- **Work to be completed**:
Please return each line of the listing exactly as given.

- **Exercise data**:
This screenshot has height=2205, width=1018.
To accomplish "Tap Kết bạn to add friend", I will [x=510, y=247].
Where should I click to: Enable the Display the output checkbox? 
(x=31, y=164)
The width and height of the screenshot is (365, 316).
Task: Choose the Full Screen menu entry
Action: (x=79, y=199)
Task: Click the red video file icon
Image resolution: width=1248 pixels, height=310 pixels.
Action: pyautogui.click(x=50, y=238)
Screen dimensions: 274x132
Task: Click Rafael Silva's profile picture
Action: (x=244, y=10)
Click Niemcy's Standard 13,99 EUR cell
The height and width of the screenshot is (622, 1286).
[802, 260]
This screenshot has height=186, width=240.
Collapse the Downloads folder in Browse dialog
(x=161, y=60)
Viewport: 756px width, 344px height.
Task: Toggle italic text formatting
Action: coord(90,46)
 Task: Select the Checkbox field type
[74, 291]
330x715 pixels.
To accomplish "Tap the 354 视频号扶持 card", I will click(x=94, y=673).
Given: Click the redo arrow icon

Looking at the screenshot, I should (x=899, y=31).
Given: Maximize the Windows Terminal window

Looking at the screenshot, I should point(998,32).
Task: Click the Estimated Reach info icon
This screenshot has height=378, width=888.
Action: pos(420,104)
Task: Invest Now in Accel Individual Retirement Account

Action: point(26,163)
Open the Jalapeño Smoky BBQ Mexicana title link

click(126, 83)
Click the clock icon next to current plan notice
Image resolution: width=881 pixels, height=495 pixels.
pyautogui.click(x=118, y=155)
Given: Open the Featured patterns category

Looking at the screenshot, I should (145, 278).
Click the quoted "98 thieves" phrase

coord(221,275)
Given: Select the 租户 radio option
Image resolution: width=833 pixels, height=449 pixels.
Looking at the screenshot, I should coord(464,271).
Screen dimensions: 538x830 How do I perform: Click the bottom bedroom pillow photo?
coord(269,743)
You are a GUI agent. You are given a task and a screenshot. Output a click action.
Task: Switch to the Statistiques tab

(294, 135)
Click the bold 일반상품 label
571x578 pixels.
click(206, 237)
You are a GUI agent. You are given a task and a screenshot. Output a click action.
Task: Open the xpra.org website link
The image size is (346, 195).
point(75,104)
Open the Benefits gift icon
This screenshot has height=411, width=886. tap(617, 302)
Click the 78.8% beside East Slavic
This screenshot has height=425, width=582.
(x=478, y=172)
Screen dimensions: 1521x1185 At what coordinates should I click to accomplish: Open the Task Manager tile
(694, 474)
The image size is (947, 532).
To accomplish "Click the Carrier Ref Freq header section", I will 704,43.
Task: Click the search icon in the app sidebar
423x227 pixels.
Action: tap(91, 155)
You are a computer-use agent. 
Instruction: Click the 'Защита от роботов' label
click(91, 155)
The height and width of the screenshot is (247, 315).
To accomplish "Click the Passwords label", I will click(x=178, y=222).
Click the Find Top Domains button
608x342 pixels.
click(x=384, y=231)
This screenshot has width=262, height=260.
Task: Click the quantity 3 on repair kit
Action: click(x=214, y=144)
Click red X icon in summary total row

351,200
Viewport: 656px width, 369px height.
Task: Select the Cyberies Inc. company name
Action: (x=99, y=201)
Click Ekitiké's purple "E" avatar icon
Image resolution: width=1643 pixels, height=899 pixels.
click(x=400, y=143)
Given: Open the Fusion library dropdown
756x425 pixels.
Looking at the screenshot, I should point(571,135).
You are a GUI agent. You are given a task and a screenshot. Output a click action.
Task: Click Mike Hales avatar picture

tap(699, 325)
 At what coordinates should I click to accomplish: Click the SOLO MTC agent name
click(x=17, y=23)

- **Solved problem**:
This screenshot has height=2205, width=1018.
To accomplish "Tap Kết bạn to add friend", I will [x=510, y=247].
Where should I click to: Enable the Display the output checkbox? 
(x=31, y=164)
The width and height of the screenshot is (365, 316).
Task: Choose the Full Screen menu entry
Action: (x=79, y=199)
Task: Click the red video file icon
Image resolution: width=1248 pixels, height=310 pixels.
Action: pyautogui.click(x=50, y=238)
Screen dimensions: 274x132
Task: Click Rafael Silva's profile picture
Action: (x=244, y=10)
Click Niemcy's Standard 13,99 EUR cell
The height and width of the screenshot is (622, 1286).
[802, 260]
This screenshot has height=186, width=240.
Collapse the Downloads folder in Browse dialog
(x=161, y=60)
Viewport: 756px width, 344px height.
Task: Toggle italic text formatting
Action: coord(90,46)
 Task: Select the Checkbox field type
[74, 291]
330x715 pixels.
To accomplish "Tap the 354 视频号扶持 card", I will click(x=94, y=673).
Given: Click the redo arrow icon

Looking at the screenshot, I should (x=899, y=31).
Given: Maximize the Windows Terminal window

Looking at the screenshot, I should point(998,32).
Task: Click the Estimated Reach info icon
This screenshot has height=378, width=888.
Action: pos(420,104)
Task: Invest Now in Accel Individual Retirement Account

Action: point(26,163)
Open the Jalapeño Smoky BBQ Mexicana title link

click(126, 83)
Click the clock icon next to current plan notice
Image resolution: width=881 pixels, height=495 pixels.
pyautogui.click(x=118, y=155)
Given: Open the Featured patterns category

Looking at the screenshot, I should (145, 278).
Click the quoted "98 thieves" phrase

coord(221,275)
Given: Select the 租户 radio option
Image resolution: width=833 pixels, height=449 pixels.
Looking at the screenshot, I should coord(464,271).
Screen dimensions: 538x830 How do I perform: Click the bottom bedroom pillow photo?
coord(269,743)
You are a GUI agent. You are given a task and a screenshot. Output a click action.
Task: Switch to the Statistiques tab

(294, 135)
Click the bold 일반상품 label
571x578 pixels.
click(206, 237)
You are a GUI agent. You are given a task and a screenshot. Output a click action.
Task: Open the xpra.org website link
The image size is (346, 195).
point(75,104)
Open the Benefits gift icon
This screenshot has height=411, width=886. tap(617, 302)
Click the 78.8% beside East Slavic
This screenshot has height=425, width=582.
(x=478, y=172)
Screen dimensions: 1521x1185 At what coordinates should I click to accomplish: Open the Task Manager tile
(694, 474)
The image size is (947, 532).
To accomplish "Click the Carrier Ref Freq header section", I will 704,43.
Task: Click the search icon in the app sidebar
423x227 pixels.
Action: tap(91, 155)
You are a computer-use agent. 
Instruction: Click the 'Защита от роботов' label
click(91, 155)
The height and width of the screenshot is (247, 315).
To accomplish "Click the Passwords label", I will click(x=178, y=222).
Click the Find Top Domains button
608x342 pixels.
click(x=384, y=231)
This screenshot has width=262, height=260.
Task: Click the quantity 3 on repair kit
Action: click(x=214, y=144)
Click red X icon in summary total row

351,200
Viewport: 656px width, 369px height.
Task: Select the Cyberies Inc. company name
Action: (x=99, y=201)
Click Ekitiké's purple "E" avatar icon
Image resolution: width=1643 pixels, height=899 pixels.
click(x=400, y=143)
Given: Open the Fusion library dropdown
756x425 pixels.
Looking at the screenshot, I should point(571,135).
You are a GUI agent. You are given a task and a screenshot. Output a click action.
Task: Click Mike Hales avatar picture

tap(699, 325)
 At what coordinates should I click to accomplish: Click the SOLO MTC agent name
click(x=17, y=23)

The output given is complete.